Open-end leases and closed-end leases differ in one key respect: who bears the depreciation risk. In a closed-end lease, the lessor takes that risk. You return the vehicles and walk away with no settlement. In an open-end lease, you settle based on actual auction proceeds vs. the projected residual value. Surplus goes to you; shortfall is your responsibility.

For Canadian commercial fleets: open-end suits high-mileage, upfitted, or variable-use operations. Closed-end suits predictable, lower-mileage fleets that want budget certainty.

Choosing between an open-end and a closed-end lease (sometimes called an open-ended lease and a closed-ended lease) sounds like an accounting decision. In practice, it's a strategic one, and getting it wrong is one of the more common and costly mistakes in Canadian fleet lease management.

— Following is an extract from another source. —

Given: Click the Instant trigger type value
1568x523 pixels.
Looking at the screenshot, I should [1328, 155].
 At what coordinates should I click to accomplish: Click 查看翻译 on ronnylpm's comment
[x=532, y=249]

We see it regularly: a company locks 30 vehicles into a closed-end lease because it feels "safer," only to pay thousands in excess-mileage penalties when its service routes expand. Or a fleet goes open-end without fully understanding residual risk, then gets a surprise settlement when vehicle values drop after a slow auction season.

Neither structure is universally better. What matters is which one fits your fleet's realities: how you use your vehicles, how comfortable you are with market exposure, and what you need at the end of the term. This guide breaks down both fleet leasing options with a Canadian fleet manager's lens, including tax implications, fleet-size considerations, and how to make the call with confidence.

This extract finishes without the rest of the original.